Buffers can be set up in advance and mapped to queue set in advance. 2 queue sets are available. An interface is then assigned to a queue set, thus applying the required buffers accordingly. By default an interface uses queue set 2.

An interface is assigned a queue-set as follows
config-if#queue-set 2
or
config-if#queue-set 1



As we know already there are 4 srr queues. A number of values can be set for each of these queues.

1) Buffer allocation
In percentage terms how much of the available interface buffer space is mapped to this queue. Allocation for the 4 srr queues must total 100%.

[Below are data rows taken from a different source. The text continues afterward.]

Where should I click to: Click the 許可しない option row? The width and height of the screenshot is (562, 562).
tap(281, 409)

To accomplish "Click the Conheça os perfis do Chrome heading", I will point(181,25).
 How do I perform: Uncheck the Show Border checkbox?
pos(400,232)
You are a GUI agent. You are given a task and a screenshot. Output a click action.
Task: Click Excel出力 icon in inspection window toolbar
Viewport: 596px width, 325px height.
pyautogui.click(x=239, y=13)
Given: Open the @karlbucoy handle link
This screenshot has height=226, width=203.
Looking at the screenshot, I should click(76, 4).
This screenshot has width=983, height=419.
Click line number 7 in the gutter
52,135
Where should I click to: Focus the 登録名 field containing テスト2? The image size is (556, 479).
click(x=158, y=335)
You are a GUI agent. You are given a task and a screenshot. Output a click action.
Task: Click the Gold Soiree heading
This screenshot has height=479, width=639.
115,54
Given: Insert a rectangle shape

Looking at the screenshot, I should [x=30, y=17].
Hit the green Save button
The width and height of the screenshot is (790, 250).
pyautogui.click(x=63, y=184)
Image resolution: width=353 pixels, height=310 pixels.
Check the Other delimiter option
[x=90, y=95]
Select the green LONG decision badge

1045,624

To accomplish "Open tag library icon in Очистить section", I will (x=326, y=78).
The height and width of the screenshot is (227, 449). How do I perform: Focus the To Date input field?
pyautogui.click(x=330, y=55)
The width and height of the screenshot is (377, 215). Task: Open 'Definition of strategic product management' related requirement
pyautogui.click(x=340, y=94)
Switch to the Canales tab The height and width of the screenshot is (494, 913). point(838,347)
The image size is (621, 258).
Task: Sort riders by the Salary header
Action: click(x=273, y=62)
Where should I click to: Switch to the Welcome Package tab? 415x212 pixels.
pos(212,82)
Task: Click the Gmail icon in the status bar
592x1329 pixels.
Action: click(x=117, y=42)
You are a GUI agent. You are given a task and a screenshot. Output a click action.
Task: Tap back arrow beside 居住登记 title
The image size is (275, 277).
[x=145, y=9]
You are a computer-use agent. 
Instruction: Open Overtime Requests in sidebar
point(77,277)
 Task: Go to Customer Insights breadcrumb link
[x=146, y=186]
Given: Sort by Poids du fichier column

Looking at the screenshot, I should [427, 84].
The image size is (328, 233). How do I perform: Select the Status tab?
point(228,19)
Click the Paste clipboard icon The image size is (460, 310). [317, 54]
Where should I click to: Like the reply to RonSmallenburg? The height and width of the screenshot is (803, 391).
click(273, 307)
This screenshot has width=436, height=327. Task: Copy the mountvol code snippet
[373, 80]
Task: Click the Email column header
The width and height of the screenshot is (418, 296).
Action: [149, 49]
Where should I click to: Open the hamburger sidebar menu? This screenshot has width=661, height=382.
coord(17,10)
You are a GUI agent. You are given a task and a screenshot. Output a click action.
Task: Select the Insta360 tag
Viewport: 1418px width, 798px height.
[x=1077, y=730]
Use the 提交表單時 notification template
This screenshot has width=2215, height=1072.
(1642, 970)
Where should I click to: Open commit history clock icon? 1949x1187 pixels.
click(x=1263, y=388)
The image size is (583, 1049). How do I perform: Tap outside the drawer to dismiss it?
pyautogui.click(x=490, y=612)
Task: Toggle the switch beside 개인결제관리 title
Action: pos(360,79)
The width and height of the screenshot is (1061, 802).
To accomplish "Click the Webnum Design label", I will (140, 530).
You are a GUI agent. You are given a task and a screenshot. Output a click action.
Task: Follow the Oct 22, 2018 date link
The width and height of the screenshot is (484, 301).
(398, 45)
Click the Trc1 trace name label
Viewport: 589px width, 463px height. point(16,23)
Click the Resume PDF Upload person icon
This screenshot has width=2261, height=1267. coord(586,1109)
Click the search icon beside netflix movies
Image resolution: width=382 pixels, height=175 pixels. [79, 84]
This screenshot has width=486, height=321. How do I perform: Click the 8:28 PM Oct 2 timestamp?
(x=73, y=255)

2) Buffer thresholds - of which there are 4
2 drop WTD (weighted tail drop) thresholds
1 reserved threshold
1 maximum threshold

First buffer allocation
mls qos queue-set {1-2} buffers {%1,%2,%3,%4}

e.g. mls qos queue-set 1 buffers 30 30 30 10
This sets the buffer allocation for srr queue 1 to 30%, queue 2 30%, queue 3 30% and queue 4 10%. N.B. if this command is not used the default allocation is 25% for each queue.

Second buffer thresholds
As mentioned there are 4 thresholds. If none are explicitly set then the following percentage defaults apply to the available buffer space:

queue 1 100 100 50 400
queue 2 200 200 50 400
queue 3 100 100 50 400
queue 4 100 100 50 400

e.g. for queue 1
100 wtd threshold 1
100 wtd threshold 2
50 reserved threshold
400 maximum threshold


So bringing the above alltogether in one example

mls qos queue-set output 1 buffers 30 20 30 20
mls qos queue-set output 1 threshold 1 40 60 100 200
mls qos queue-set output 1 threshold 2 40 60 100 200
mls qos queue-set output 1 threshold 3 40 60 100 200
mls qos queue-set output 1 threshold 4 40 60 100 200
int gi1/1
queue-set 1

i)srr buffer allocation for queues 1-4 is 30%,20%,30% and 20% respectively
ii)the srr queue thresholds are set identically for all 4 queues to 40%,60%,100% and 200%
iii) all the above config is applied to queue set 1, which is then applied to interface gi1/1

As mentioned at the start, when i first looked at this, it appears to be a another science in itself. I know i had to read the cisco doc at least a couple of times to get it straight - or maybe thats just me:-)

2 comments:

Anonymous said...

Good day, RouterRic. i was looking at this to help me get a grasp on qos, and I'm glad to find the resource, however, I wonder if there might be a mistake in here, with respect to the default value for the queue-set interface command. In looking at the 3560 command reference, I see that the default queue-set ID is 1, not 2. And when I look at the queueing of the interface that we are applying this to, I see that we don't have it explicitly stated in the configuration, and the port is mapped to qset 1.
Would you be able to confirm this? Or is this just an example of differences in different HW/OS?

richsd1 said...

I believe you are right! Thanks for pointing out. The default queue set is 1 NOT 2.
https://supportforums.cisco.com/community/netpro/network-infrastructure/switching/blog/2011/04/11/output-drops-due-to-qos-on-296035603750-switches

One point of note. All srr testing will be dropped from v5 of the CCIE Lab. Personally I will be glad to see the back of it.